The records:
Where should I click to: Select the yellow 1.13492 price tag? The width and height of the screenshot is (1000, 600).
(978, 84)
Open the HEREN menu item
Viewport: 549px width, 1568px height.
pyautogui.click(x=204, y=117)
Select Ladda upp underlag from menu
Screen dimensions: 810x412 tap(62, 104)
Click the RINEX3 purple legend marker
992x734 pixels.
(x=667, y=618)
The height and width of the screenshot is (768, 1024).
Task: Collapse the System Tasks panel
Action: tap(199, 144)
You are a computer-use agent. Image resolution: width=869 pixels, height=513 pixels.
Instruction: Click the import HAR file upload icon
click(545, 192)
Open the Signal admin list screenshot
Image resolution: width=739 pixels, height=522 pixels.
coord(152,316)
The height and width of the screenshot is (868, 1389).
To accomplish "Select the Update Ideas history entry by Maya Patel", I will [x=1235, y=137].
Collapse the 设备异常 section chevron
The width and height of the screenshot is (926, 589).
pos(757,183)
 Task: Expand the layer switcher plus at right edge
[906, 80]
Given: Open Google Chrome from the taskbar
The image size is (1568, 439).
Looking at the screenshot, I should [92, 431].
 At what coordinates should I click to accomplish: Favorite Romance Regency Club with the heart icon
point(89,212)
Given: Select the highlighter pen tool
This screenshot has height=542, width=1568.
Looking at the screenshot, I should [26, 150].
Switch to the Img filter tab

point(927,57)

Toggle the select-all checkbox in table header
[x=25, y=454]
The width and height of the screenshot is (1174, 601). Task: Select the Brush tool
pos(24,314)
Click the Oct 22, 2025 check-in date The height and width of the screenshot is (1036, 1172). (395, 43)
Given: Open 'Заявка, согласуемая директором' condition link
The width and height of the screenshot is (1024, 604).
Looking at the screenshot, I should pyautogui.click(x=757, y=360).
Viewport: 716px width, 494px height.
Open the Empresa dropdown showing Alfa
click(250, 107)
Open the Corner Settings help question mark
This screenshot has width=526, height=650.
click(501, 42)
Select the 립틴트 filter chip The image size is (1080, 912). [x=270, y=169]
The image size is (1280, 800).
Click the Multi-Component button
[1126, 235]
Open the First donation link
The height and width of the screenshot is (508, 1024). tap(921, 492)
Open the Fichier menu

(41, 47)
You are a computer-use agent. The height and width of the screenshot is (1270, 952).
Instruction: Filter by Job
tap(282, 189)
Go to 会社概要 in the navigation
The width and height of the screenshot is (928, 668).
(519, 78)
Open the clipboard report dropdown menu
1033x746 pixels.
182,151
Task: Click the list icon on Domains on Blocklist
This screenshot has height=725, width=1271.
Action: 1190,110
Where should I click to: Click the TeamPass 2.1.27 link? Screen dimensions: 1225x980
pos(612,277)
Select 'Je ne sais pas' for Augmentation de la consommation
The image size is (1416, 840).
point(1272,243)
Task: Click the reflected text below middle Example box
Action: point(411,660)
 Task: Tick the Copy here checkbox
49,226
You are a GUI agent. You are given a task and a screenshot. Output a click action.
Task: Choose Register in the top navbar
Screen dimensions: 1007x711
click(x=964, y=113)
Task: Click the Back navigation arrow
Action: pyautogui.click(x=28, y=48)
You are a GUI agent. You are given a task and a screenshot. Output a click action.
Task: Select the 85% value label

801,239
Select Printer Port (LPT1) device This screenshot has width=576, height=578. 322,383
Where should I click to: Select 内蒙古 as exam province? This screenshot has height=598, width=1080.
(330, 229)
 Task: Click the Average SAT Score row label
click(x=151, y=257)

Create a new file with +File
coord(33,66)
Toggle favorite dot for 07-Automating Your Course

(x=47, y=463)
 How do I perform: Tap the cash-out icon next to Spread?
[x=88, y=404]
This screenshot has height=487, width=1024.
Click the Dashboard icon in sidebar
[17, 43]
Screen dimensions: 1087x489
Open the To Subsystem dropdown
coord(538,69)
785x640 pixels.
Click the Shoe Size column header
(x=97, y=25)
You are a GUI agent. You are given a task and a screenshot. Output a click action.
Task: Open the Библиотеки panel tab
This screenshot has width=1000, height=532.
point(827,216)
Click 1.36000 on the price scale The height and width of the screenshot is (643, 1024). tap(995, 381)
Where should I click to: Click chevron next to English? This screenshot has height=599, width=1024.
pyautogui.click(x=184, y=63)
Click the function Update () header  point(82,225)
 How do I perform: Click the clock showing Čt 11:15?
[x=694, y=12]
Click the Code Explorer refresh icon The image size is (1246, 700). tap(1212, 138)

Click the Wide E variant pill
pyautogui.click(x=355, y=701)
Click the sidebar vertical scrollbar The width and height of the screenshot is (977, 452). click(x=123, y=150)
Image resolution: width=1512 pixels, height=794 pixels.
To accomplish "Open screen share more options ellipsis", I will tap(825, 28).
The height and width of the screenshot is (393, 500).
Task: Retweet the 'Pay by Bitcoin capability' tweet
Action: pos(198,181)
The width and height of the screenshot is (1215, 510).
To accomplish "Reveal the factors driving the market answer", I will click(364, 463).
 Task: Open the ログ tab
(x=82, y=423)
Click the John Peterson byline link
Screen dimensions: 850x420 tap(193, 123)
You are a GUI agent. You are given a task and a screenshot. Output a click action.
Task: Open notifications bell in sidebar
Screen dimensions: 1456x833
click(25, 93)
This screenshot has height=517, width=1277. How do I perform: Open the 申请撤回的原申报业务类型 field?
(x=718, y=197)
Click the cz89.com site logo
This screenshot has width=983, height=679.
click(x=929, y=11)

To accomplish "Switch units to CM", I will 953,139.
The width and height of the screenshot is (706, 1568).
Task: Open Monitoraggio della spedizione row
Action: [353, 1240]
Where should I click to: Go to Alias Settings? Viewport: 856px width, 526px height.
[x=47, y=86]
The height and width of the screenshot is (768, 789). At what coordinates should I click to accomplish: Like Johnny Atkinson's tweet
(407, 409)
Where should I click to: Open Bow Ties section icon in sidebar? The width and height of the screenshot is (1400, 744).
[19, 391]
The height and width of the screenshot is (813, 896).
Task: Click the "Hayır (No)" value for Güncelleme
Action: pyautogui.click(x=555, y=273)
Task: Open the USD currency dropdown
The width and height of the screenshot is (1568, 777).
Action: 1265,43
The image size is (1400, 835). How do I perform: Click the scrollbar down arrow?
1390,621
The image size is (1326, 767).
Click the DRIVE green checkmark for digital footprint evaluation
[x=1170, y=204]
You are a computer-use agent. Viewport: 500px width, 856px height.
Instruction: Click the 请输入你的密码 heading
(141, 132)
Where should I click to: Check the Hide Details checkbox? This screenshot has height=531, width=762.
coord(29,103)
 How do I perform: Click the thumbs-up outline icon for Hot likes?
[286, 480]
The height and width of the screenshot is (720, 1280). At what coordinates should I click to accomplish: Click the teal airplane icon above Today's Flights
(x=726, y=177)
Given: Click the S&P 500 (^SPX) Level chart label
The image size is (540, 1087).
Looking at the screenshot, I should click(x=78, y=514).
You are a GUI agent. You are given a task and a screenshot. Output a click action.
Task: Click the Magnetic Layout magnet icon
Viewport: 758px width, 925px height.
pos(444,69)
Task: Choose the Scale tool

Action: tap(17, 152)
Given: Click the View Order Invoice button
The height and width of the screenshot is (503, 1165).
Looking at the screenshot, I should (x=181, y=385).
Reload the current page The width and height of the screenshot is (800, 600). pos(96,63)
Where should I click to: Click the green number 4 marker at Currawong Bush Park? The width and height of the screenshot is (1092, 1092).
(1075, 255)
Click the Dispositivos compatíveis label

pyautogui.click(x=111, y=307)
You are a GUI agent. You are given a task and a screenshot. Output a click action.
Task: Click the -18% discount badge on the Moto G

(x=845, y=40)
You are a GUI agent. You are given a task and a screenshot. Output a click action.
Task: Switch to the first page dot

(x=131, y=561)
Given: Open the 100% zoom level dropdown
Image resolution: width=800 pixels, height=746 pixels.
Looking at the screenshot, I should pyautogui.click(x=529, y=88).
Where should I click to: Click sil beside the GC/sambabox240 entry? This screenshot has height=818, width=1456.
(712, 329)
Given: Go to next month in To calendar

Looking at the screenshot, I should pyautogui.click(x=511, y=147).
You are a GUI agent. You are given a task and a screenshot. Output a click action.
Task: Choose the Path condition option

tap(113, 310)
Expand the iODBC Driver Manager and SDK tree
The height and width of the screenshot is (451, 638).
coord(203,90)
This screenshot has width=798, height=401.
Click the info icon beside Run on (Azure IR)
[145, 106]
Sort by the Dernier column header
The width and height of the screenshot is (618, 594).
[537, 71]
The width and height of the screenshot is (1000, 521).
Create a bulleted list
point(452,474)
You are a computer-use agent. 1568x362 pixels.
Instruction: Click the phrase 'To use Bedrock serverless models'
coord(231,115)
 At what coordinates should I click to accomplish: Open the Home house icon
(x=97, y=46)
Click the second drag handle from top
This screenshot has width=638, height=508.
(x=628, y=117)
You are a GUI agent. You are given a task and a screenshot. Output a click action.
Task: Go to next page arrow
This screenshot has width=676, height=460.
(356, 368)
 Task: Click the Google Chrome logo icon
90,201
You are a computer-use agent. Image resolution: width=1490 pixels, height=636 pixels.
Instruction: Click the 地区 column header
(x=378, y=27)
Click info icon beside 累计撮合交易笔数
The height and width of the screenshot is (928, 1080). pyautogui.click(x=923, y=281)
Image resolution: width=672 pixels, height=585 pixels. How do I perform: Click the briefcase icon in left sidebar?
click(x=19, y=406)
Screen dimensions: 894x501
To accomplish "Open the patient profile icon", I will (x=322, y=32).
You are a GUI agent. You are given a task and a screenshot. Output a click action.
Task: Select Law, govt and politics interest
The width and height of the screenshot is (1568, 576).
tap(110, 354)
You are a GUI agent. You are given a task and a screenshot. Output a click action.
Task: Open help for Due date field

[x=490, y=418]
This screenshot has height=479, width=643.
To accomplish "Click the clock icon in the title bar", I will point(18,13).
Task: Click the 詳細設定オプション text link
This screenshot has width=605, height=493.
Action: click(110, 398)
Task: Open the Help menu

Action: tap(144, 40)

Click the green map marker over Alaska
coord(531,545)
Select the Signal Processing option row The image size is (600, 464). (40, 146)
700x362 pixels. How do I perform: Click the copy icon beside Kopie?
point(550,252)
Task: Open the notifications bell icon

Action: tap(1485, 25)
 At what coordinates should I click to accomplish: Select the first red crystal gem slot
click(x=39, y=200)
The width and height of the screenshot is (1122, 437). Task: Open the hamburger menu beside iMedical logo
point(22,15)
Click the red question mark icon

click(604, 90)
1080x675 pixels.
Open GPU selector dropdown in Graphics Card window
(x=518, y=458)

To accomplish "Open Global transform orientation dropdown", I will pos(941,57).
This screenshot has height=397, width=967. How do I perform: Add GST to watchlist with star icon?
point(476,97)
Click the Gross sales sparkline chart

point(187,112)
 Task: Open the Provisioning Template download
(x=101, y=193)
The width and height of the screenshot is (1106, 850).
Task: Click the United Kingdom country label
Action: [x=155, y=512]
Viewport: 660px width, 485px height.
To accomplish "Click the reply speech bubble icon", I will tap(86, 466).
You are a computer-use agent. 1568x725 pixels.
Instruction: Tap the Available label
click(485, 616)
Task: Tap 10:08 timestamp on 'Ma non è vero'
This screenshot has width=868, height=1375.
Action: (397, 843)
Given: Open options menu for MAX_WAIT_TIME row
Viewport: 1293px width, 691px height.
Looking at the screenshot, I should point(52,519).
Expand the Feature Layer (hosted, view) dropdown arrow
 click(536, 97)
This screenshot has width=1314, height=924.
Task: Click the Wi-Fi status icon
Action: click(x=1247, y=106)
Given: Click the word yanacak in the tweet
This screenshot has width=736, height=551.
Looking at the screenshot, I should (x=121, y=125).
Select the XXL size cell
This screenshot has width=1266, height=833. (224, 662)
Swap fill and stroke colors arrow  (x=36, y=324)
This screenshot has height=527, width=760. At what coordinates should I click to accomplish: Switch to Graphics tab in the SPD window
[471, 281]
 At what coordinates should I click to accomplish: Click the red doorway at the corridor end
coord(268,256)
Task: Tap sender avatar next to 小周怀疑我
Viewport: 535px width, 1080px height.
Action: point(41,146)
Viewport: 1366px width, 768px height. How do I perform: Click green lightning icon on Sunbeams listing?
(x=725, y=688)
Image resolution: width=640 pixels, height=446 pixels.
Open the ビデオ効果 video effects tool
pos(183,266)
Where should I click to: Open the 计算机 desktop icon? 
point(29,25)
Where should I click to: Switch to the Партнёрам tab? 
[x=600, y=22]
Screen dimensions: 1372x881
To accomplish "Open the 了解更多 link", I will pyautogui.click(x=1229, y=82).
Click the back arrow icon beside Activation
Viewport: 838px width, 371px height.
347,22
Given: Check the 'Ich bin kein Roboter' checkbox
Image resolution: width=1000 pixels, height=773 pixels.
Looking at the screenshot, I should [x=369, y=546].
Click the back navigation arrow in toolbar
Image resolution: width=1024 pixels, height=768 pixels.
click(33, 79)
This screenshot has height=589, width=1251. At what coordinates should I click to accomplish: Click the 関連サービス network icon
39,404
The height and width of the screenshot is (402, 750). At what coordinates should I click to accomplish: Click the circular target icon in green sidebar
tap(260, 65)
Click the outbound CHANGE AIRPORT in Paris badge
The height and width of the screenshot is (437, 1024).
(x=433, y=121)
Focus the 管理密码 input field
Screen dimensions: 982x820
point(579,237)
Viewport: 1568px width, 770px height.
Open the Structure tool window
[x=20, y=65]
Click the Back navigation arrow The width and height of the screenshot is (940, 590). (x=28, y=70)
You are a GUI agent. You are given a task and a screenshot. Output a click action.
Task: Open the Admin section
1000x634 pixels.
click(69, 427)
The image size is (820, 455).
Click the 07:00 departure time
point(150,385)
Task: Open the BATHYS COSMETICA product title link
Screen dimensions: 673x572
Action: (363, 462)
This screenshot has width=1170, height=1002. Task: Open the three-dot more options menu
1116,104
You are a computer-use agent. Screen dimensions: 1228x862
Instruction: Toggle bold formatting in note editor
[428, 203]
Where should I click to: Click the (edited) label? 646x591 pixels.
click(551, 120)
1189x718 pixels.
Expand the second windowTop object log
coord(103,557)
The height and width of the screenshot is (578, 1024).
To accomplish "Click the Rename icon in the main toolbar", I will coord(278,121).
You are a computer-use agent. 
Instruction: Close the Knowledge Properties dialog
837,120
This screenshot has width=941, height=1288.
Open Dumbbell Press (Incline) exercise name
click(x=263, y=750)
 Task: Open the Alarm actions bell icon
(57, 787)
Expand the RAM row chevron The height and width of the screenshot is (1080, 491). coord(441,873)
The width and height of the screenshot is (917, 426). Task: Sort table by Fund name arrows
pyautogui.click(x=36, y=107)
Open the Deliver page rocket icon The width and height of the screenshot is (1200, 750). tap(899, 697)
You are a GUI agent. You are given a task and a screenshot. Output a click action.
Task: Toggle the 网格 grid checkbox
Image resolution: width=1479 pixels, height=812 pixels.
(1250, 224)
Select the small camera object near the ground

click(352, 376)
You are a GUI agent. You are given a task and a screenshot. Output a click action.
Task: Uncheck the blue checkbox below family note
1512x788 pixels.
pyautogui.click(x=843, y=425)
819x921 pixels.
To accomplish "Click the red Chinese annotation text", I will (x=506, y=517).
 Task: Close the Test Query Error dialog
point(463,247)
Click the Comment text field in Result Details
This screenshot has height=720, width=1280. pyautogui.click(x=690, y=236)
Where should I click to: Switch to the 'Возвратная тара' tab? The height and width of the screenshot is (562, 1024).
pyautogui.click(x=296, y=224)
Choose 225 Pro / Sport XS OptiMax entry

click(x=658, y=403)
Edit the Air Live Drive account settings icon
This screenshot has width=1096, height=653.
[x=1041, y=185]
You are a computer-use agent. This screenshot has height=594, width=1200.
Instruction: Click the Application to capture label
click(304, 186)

Task instructions:
Within the records above, each line containing "toolbar" is to be returned.

Output for this exercise:
Click the back navigation arrow in toolbar
To accomplish "Click the Rename icon in the main toolbar", I will coord(278,121).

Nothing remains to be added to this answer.